Stated exercise — Update the listing below so that every occurrence of "Select" reads "Choose" and all other text stays unchanged. Leave the pictures out of your answer.

Data supplied —
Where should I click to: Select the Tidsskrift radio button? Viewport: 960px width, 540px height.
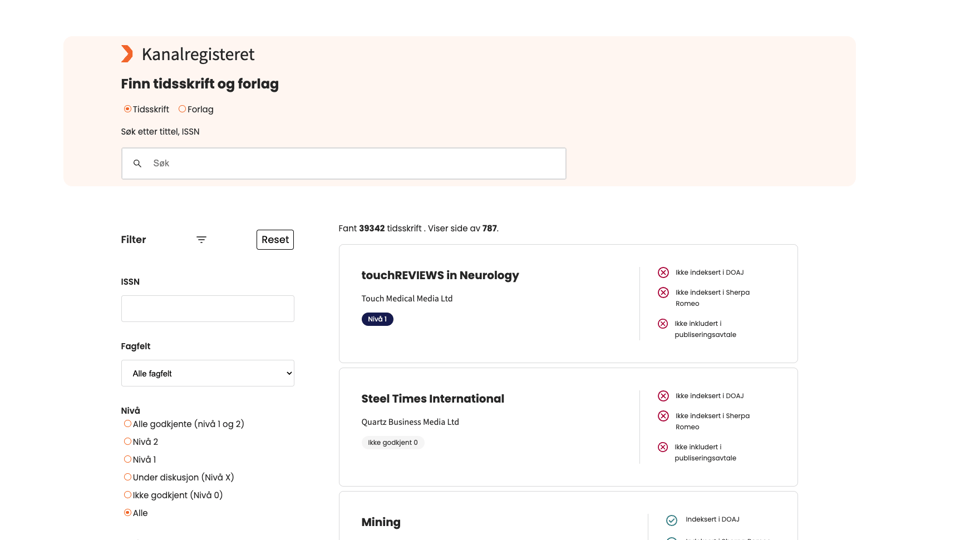click(x=127, y=109)
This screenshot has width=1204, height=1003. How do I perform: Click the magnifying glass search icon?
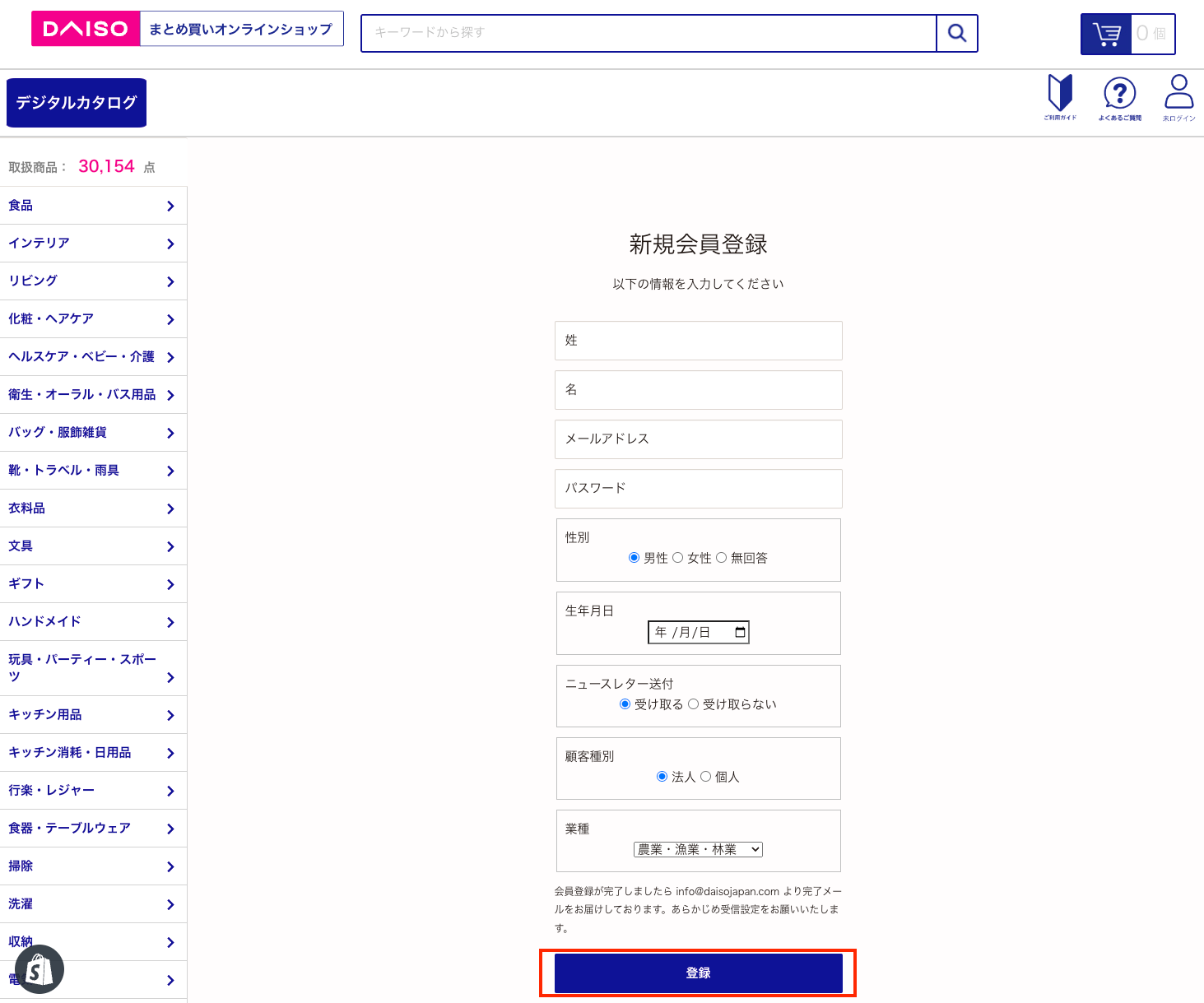(x=957, y=33)
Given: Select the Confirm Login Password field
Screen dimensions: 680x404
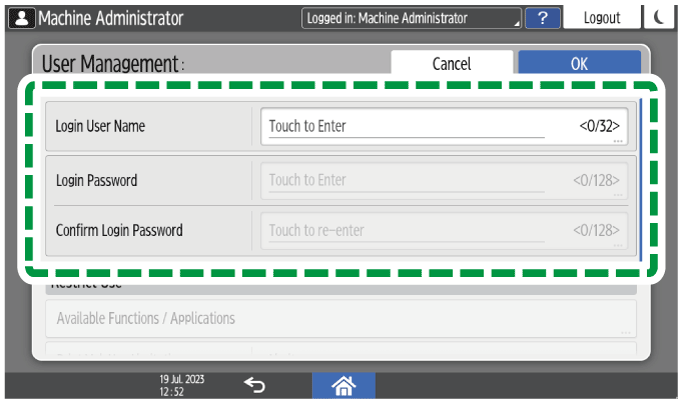Looking at the screenshot, I should [444, 231].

Worked answer —
Where should I click to: Choose the Tidsskrift radio button? Viewport: 960px width, 540px height.
click(x=127, y=109)
This screenshot has width=1204, height=1003. How do I perform: Click the magnifying glass search icon?
(x=957, y=33)
Given: Choose the Confirm Login Password field
Screen dimensions: 680x404
Looking at the screenshot, I should [444, 231].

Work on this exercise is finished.